- _Required work_:
Repeat exactly, please, the lines that begin at the start of the listing and end at the line holding "Souhlasím (1096, 1874)".

++++ Materials provided

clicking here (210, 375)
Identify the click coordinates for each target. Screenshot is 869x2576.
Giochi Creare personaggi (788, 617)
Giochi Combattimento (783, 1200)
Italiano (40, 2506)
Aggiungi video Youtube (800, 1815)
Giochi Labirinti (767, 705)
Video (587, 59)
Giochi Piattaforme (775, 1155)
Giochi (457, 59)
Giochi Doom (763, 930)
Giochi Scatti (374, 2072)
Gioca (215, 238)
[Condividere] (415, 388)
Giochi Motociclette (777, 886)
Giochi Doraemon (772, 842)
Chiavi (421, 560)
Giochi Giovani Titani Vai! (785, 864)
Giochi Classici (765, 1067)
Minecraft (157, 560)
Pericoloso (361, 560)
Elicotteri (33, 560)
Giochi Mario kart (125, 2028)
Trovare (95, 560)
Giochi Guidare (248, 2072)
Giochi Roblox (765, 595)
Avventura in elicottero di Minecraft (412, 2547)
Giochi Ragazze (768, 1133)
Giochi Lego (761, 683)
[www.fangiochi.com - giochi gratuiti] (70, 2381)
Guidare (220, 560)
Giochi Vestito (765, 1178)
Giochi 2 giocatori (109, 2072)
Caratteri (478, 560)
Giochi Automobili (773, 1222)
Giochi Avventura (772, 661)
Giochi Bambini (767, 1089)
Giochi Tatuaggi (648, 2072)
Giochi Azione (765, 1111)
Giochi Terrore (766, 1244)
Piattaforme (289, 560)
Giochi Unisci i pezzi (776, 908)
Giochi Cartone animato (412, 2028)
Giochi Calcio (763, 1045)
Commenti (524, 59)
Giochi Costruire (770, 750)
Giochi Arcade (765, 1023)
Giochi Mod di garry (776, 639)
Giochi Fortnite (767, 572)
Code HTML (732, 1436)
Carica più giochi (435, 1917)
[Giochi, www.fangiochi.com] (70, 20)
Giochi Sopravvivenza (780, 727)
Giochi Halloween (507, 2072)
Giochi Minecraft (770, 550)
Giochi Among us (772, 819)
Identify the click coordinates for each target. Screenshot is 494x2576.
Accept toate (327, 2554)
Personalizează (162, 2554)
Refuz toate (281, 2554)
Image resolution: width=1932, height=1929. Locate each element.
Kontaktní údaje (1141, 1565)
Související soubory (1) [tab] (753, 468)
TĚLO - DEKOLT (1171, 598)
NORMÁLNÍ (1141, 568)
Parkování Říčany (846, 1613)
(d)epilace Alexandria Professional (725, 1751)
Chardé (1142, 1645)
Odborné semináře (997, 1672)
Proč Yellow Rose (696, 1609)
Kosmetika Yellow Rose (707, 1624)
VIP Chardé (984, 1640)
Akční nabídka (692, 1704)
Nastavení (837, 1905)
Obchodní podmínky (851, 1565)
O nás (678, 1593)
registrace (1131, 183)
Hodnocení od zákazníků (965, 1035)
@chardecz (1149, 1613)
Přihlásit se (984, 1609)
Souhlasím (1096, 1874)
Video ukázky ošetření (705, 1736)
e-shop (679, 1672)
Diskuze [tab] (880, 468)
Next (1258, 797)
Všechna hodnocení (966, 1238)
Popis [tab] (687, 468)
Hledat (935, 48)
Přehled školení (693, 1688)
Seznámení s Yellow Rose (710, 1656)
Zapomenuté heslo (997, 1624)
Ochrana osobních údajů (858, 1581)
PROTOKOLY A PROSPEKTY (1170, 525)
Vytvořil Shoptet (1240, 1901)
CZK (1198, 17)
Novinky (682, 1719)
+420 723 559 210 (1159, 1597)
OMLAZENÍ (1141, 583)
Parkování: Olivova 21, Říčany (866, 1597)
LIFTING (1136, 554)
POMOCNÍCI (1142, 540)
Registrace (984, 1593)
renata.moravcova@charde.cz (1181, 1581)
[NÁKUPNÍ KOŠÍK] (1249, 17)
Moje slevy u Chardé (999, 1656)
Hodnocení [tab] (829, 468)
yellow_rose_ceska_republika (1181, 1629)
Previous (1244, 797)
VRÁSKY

++++++++

- _Task response_:
clicking here (210, 375)
Identify the click coordinates for each target. Screenshot is 869x2576.
Giochi Creare personaggi (788, 617)
Giochi Combattimento (783, 1200)
Italiano (40, 2506)
Aggiungi video Youtube (800, 1815)
Giochi Labirinti (767, 705)
Video (587, 59)
Giochi Piattaforme (775, 1155)
Giochi (457, 59)
Giochi Doom (763, 930)
Giochi Scatti (374, 2072)
Gioca (215, 238)
[Condividere] (415, 388)
Giochi Motociclette (777, 886)
Giochi Doraemon (772, 842)
Chiavi (421, 560)
Giochi Giovani Titani Vai! (785, 864)
Giochi Classici (765, 1067)
Minecraft (157, 560)
Pericoloso (361, 560)
Elicotteri (33, 560)
Giochi Mario kart (125, 2028)
Trovare (95, 560)
Giochi Guidare (248, 2072)
Giochi Roblox (765, 595)
Avventura in elicottero di Minecraft (412, 2547)
Giochi Ragazze (768, 1133)
Giochi Lego (761, 683)
[www.fangiochi.com - giochi gratuiti] (70, 2381)
Guidare (220, 560)
Giochi Vestito (765, 1178)
Giochi 2 giocatori (109, 2072)
Caratteri (478, 560)
Giochi Automobili (773, 1222)
Giochi Avventura (772, 661)
Giochi Bambini (767, 1089)
Giochi Tatuaggi (648, 2072)
Giochi Azione (765, 1111)
Giochi Terrore (766, 1244)
Piattaforme (289, 560)
Giochi Unisci i pezzi (776, 908)
Giochi Cartone animato (412, 2028)
Giochi Calcio (763, 1045)
Commenti (524, 59)
Giochi Costruire (770, 750)
Giochi Arcade (765, 1023)
Giochi Mod di garry (776, 639)
Giochi Fortnite (767, 572)
Code HTML (732, 1436)
Carica più giochi (435, 1917)
[Giochi, www.fangiochi.com] (70, 20)
Giochi Sopravvivenza (780, 727)
Giochi Halloween (507, 2072)
Giochi Minecraft (770, 550)
Giochi Among us (772, 819)
Identify the click coordinates for each target. Screenshot is 494x2576.
Accept toate (327, 2554)
Personalizează (162, 2554)
Refuz toate (281, 2554)
Image resolution: width=1932, height=1929. Locate each element.
Kontaktní údaje (1141, 1565)
Související soubory (1) [tab] (753, 468)
TĚLO - DEKOLT (1171, 598)
NORMÁLNÍ (1141, 568)
Parkování Říčany (846, 1613)
(d)epilace Alexandria Professional (725, 1751)
Chardé (1142, 1645)
Odborné semináře (997, 1672)
Proč Yellow Rose (696, 1609)
Kosmetika Yellow Rose (707, 1624)
VIP Chardé (984, 1640)
Akční nabídka (692, 1704)
Nastavení (837, 1905)
Obchodní podmínky (851, 1565)
O nás (678, 1593)
registrace (1131, 183)
Hodnocení od zákazníků (965, 1035)
@chardecz (1149, 1613)
Přihlásit se (984, 1609)
Souhlasím (1096, 1874)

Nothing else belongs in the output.